During my relatively brief tenure on the faculty of the University of Kentucky College of Medicine, I enjoyed the privilege of participating in UK’s first “Certificate in Medical Management” program. The business school faculty ran the course, with some additional input from other faculty. Although I might stumble on some specifics, the major themes of what we learned have stayed with me. I think that explains my fascination with the “drug cost” headlines that are appearing with alarming frequency.
This is a topic that can arouse even the most factually unarmed to foaming fury, so I’ll proceed very carefully. Peter Bernstein, in his wonderful book Against the Gods, documents that various forms of the insurance business have been around since at least 1800 BC. Without getting too technical, today’s insurance practices have benefitted from steady advances in both math, basically statistics, and data handling, so-called “big data.” However, there are some fundamental and intuitive facts that no one can dispute.
First, illness is not equally distributed in the general population. Some individuals have substantially greater health burdens than others.
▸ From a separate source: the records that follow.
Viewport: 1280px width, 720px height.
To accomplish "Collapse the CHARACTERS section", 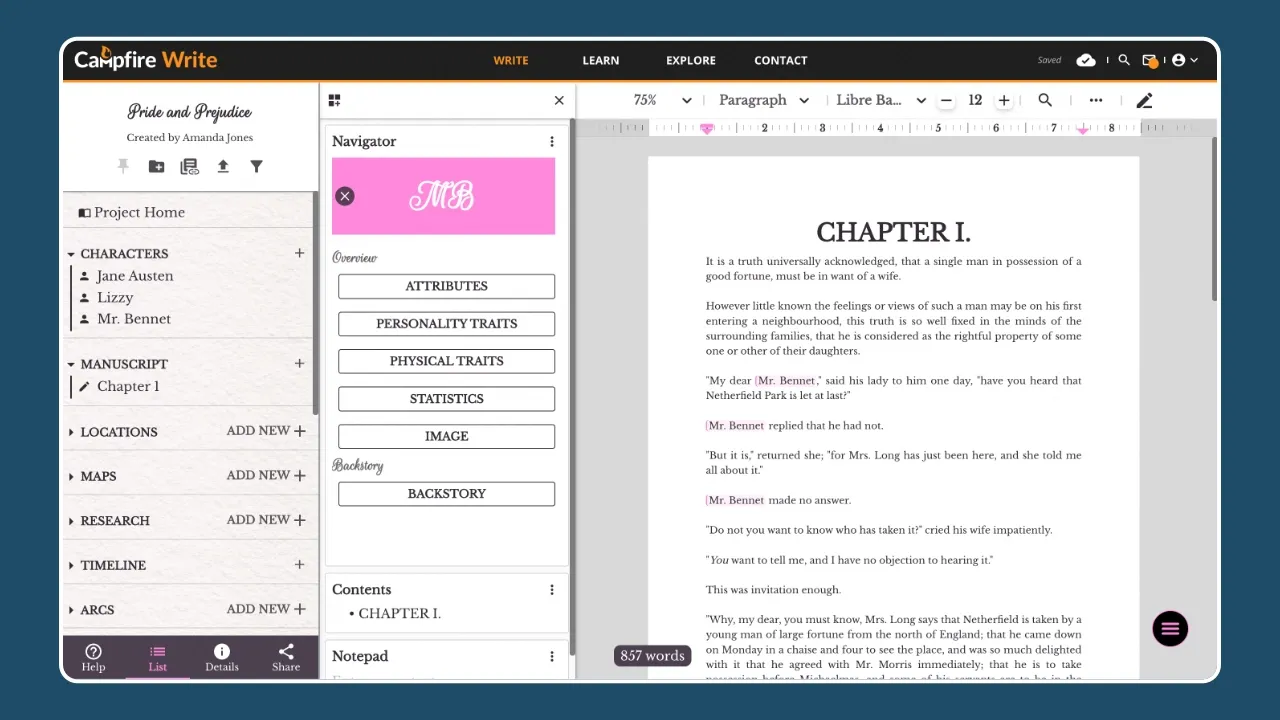I will pos(71,253).
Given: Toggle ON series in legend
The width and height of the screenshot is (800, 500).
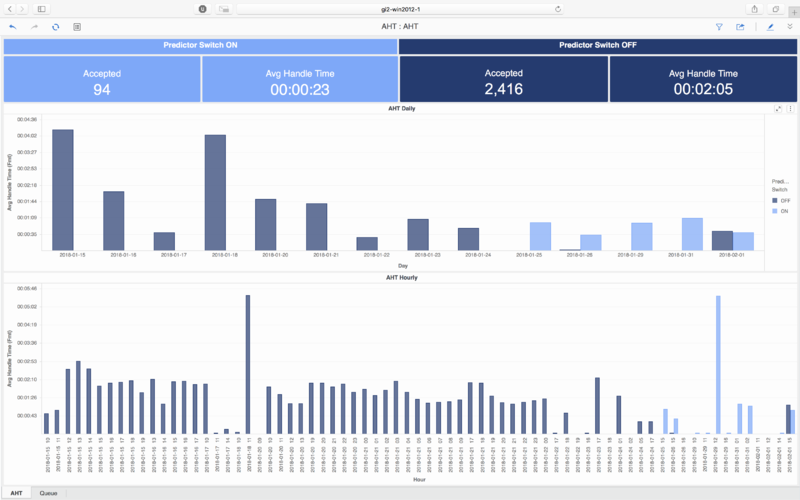Looking at the screenshot, I should coord(780,211).
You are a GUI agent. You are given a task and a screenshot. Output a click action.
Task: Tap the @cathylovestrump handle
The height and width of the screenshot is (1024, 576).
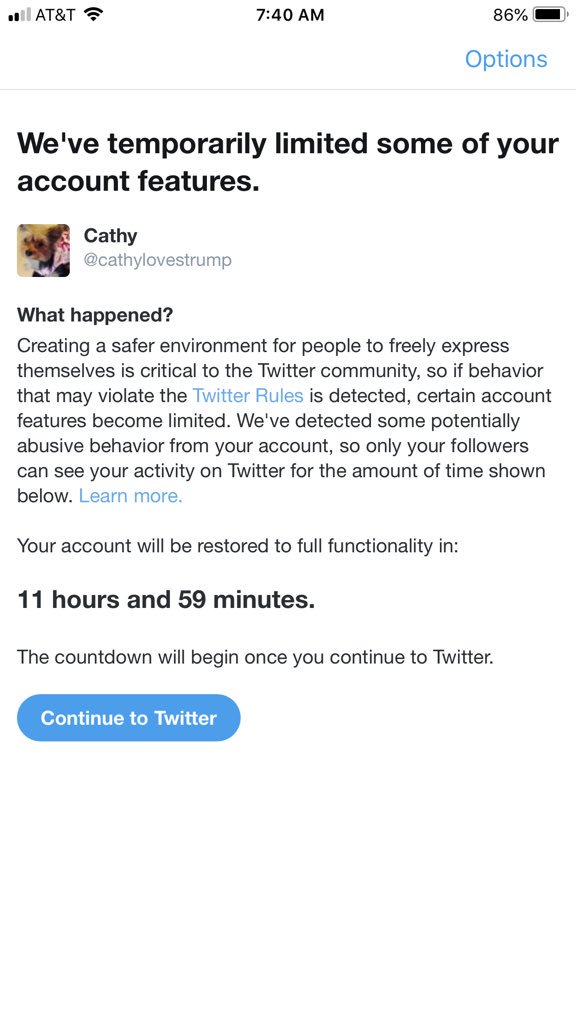coord(157,261)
In fact, the National Institute for Health Care Management Foundation analysis of data from the 2012 Medical Expenditure Panel Survey shows that the less expensive 80% of the civilian non-institutionalized US population accounted for 18% of the cumulative total health care spending that year, while the more expensive 20% of the population accounted for the remaining 82% of spending. The “80/20 rule” has some validity!
Second, with the exception of a few dramatic diseases like Ebola, in developed societies the burden of illness is both chronic and costly.
Third, other things being equal, if the goal of insurance is to cover the health care costs (or automobile losses, or shipwreck costs) of a population, a larger the pool of insured individuals will result in a lower cost to each individual.
Given these three basics, the conclusion seems straightforward that the least expensive approach to health insurance is to require that everyone in a large pool, say the US population, have a basic policy. Does this mean the end of the private health insurance business? It hasn’t in Europe, where private insurance often adds coverage beyond the basics. It’s the kind of approach that says, “At least, everyone should be able to ride a bus or a train. If you want a fancy car instead, that’s up to you.”
Now, just for fun, let’s move on to drugs. I would like to call your attention to a piece by Peter Sullivan posted on a site called “The Hill.” The Center for Medicare Services, or CMS, has collected some interesting data. The spreadsheet is available on line and worth a careful look. The take-home message is that just 40 drugs out of the 3,761 in the Medicare prescription drug program make up a full 33 percent of the total $121.5 billion in yearly costs. That’s even more lopsided than the 80/20 rule. What’s more interesting is that if we focus on the set of indications for those drugs, we will narrow the field even more to hepatitis-C, oncology, and severe forms of mental illness.
Well, cost cutters, one approach would be to deny progress. These expensive drugs are used to treat illness that has not been treated previously. Instead of having patients die from liver failure and metastatic cancers, we are adding to the population of individuals with expensive chronic diseases. Of course the total cost of drugs will go up! One alternative would be not to use these new agents, and let the diseases run their course. Aside from the moral issues, that’s NOT what insurance is about. It’s about spreading the cost across the largest possible pool.
In addition, as we have learned from the EU, national health systems have a lot of leverage in negotiating drug costs.
To summarize what the data really show about the US drug cost “crisis” is that:
- The real drivers of health care cost increases are hospital costs and personnel costs.
- A large majority of the population accounts for only a small portion of health care costs.
- Expansion of the subset of patients with complex chronic disease that can only be managed with expensive new drugs accounts for most of the increase in drug costs.
Are these problems that can be entirely attributed to the pharmaceutical industry? I think not. Rightly or wrongly, the industry has tried to figure out what price the fragmented market will bear. In the rest of our society, that’s a generally accepted practice. On the other hand, we can’t escape the fact that multiple competing interests have repeatedly defeated attempts to develop a more rational health care system.